◆ Set exercise ◆
Reproduce the following lines verbatim.

═══ Supplied records

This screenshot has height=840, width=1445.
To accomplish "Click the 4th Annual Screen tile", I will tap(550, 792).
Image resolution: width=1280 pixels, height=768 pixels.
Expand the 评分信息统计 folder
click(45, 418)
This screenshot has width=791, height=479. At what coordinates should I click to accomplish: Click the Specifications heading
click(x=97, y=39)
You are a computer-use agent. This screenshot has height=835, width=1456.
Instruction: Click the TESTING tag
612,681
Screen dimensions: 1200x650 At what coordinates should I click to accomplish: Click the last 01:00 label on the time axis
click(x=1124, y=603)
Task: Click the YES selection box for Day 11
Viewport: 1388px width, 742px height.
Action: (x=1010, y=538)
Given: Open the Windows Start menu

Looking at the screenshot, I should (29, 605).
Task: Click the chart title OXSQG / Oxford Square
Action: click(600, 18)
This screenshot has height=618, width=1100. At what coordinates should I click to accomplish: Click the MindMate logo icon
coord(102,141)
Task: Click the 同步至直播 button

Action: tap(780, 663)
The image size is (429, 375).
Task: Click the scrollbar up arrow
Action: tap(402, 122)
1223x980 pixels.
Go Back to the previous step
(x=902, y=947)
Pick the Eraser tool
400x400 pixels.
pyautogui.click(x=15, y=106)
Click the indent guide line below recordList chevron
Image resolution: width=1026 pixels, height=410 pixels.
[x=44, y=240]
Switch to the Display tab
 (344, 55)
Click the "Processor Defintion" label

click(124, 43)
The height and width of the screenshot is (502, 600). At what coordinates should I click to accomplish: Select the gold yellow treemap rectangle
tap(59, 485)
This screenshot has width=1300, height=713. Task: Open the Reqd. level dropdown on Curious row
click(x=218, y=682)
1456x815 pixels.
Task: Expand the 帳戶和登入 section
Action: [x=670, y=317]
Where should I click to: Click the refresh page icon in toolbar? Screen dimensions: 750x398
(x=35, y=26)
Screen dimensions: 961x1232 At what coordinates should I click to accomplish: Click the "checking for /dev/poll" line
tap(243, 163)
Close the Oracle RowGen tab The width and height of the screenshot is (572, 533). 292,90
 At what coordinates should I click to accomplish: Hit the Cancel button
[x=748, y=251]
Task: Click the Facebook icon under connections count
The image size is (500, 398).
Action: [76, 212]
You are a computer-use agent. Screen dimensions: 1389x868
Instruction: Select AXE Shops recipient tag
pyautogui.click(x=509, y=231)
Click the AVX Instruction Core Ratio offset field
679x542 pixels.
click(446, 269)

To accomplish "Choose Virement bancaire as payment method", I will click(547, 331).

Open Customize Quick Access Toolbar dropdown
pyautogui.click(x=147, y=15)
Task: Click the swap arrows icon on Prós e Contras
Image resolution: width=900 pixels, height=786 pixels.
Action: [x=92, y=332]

══════

◆ Result of this task ◆
This screenshot has height=840, width=1445.
To accomplish "Click the 4th Annual Screen tile", I will tap(550, 792).
Image resolution: width=1280 pixels, height=768 pixels.
Expand the 评分信息统计 folder
click(45, 418)
This screenshot has width=791, height=479. At what coordinates should I click to accomplish: Click the Specifications heading
click(x=97, y=39)
You are a computer-use agent. This screenshot has height=835, width=1456.
Instruction: Click the TESTING tag
612,681
Screen dimensions: 1200x650 At what coordinates should I click to accomplish: Click the last 01:00 label on the time axis
click(x=1124, y=603)
Task: Click the YES selection box for Day 11
Viewport: 1388px width, 742px height.
Action: (x=1010, y=538)
Given: Open the Windows Start menu

Looking at the screenshot, I should (29, 605).
Task: Click the chart title OXSQG / Oxford Square
Action: click(600, 18)
This screenshot has height=618, width=1100. At what coordinates should I click to accomplish: Click the MindMate logo icon
coord(102,141)
Task: Click the 同步至直播 button

Action: tap(780, 663)
The image size is (429, 375).
Task: Click the scrollbar up arrow
Action: tap(402, 122)
1223x980 pixels.
Go Back to the previous step
(x=902, y=947)
Pick the Eraser tool
400x400 pixels.
pyautogui.click(x=15, y=106)
Click the indent guide line below recordList chevron
Image resolution: width=1026 pixels, height=410 pixels.
[x=44, y=240]
Switch to the Display tab
 (344, 55)
Click the "Processor Defintion" label

click(124, 43)
The height and width of the screenshot is (502, 600). At what coordinates should I click to accomplish: Select the gold yellow treemap rectangle
tap(59, 485)
This screenshot has width=1300, height=713. Task: Open the Reqd. level dropdown on Curious row
click(x=218, y=682)
1456x815 pixels.
Task: Expand the 帳戶和登入 section
Action: [x=670, y=317]
Where should I click to: Click the refresh page icon in toolbar? Screen dimensions: 750x398
(x=35, y=26)
Screen dimensions: 961x1232 At what coordinates should I click to accomplish: Click the "checking for /dev/poll" line
tap(243, 163)
Close the Oracle RowGen tab The width and height of the screenshot is (572, 533). 292,90
 At what coordinates should I click to accomplish: Hit the Cancel button
[x=748, y=251]
Task: Click the Facebook icon under connections count
The image size is (500, 398).
Action: [76, 212]
You are a computer-use agent. Screen dimensions: 1389x868
Instruction: Select AXE Shops recipient tag
pyautogui.click(x=509, y=231)
Click the AVX Instruction Core Ratio offset field
679x542 pixels.
click(446, 269)

To accomplish "Choose Virement bancaire as payment method", I will click(547, 331).

Open Customize Quick Access Toolbar dropdown
pyautogui.click(x=147, y=15)
Task: Click the swap arrows icon on Prós e Contras
Image resolution: width=900 pixels, height=786 pixels.
Action: [x=92, y=332]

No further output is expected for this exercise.